■ The tasks ■
[1] According to the Micro16 CPU description, how many levels deep is the hardware stack?
[2] Please copy the Micro16 CPU description from "Micro16 - A" up to and including "(Program & Data)", renaming "Micro16" to "Nano16" wherever it appears.

■ Excerpted text ■
■ ■ ■ ■ ■ ■ ■

Micro16 - A Simple 16 Bit VHDL CPU

Micro16 is an extension or derivative of the Micro8 CPUs. Addressing modes have been reduced to extend the adressing range. Rather than supporting an index register the Micro16 uses indirect addressing. The Micro16 does not support byte addressing. addresses are word addresses. The idea of the Micro16 was to provide a very simple micro controller, originally intened as an I/O processor for a Compact Flash reader.

The Micro16 features:

• 8 Instructions
• Direct & Indirect Addressing
• 4KWord Direct Addressing Range (Program & Data)
• 64K Word Indirect Addressing Range (Data Only)
• 8 Level Hardware Stack
• 1 Interrupt Input

Bits 15 to 13 form the Opcode.
Bit 12 is the Indirect bit. If set the opcode reads / writes from the address pointed to by the address field.
Bits 11 to 0 form the Direct address. Stored Program code can only reside in the Direct Address Space.

15	14	13	12	11	10	9	8	7	6	5	4	3	2	1	0
Opcode			I	Address

B15	B14	B13	Instruction
0	0	0	ADD Add Accumulator
0	0	1	NOR Nor Accumulator
0	1	0	STO Store Accumulator
0	1	1	JSR Jump to Subroutine
1	0	0	JNZ Jump if Non Zero (Clears ZFlag)
1	0	1	JNC Jump if No Carry (Clears Carry Flag)
1	1	0	RTI Return From Interrupt
1	1	1	RTS Return From Subroutine

Micro16-27sep03.zip - Runs with umon16 monitor program.

The Micro16 now runs a simple monitor program that allows you to read and modify memory locations. The "M" key allows you to examine a 16 bit memory location. 64KWords may be accessed, but care should be taken to ensure that you only access valid memory, or the CPU will hang indefinitely, due to the wishbone handshaking protocol.

There is also a loader for the Smal32 macro assembler, but it has not been tested as yet. It will only load 64 Kbytes, even though the macro assembler is designed for 32 bit addressing. In the loader I simply ignore the top 16 bits of 32 bit addresses.

■ ■ ■ ■ ■ ■ ■

■ Extracted material ■
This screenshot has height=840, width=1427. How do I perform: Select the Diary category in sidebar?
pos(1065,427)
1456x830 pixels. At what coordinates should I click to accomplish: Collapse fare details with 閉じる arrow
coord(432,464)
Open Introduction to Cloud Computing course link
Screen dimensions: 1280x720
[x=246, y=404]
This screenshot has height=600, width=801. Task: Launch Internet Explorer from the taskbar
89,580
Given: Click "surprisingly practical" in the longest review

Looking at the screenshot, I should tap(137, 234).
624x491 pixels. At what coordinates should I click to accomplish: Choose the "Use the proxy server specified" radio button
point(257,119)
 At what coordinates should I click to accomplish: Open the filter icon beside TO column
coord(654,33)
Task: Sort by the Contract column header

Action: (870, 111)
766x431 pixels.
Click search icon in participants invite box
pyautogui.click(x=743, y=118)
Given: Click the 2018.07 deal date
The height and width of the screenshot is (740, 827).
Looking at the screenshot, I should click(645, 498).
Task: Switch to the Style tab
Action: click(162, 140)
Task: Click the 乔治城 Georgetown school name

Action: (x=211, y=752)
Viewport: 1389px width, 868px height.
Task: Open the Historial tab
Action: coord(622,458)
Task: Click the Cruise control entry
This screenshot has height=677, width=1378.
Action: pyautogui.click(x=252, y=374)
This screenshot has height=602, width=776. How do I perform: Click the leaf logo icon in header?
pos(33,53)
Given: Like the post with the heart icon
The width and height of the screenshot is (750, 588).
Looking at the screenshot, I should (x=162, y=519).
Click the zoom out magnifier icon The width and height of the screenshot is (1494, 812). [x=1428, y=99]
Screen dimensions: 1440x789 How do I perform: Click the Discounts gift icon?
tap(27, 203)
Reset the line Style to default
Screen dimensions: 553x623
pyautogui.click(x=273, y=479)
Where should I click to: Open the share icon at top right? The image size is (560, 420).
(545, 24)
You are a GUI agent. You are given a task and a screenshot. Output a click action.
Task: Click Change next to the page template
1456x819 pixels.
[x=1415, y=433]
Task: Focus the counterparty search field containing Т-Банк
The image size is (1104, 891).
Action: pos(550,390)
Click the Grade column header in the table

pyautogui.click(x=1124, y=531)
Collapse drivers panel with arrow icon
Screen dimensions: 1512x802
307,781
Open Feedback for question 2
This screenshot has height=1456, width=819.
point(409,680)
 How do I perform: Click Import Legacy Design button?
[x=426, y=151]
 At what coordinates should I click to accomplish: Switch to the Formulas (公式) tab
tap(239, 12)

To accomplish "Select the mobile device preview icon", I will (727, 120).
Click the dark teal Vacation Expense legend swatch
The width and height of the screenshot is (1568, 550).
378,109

■ ■ ■ ■ ■ ■ ■

■ Responses by task ■
[1] 8 levels

[2]
Nano16 - A Simple 16 Bit VHDL CPU

Nano16 is an extension or derivative of the Micro8 CPUs. Addressing modes have been reduced to extend the adressing range. Rather than supporting an index register the Nano16 uses indirect addressing. The Nano16 does not support byte addressing. addresses are word addresses. The idea of the Nano16 was to provide a very simple micro controller, originally intened as an I/O processor for a Compact Flash reader.

The Nano16 features:

• 8 Instructions
• Direct & Indirect Addressing
• 4KWord Direct Addressing Range (Program & Data)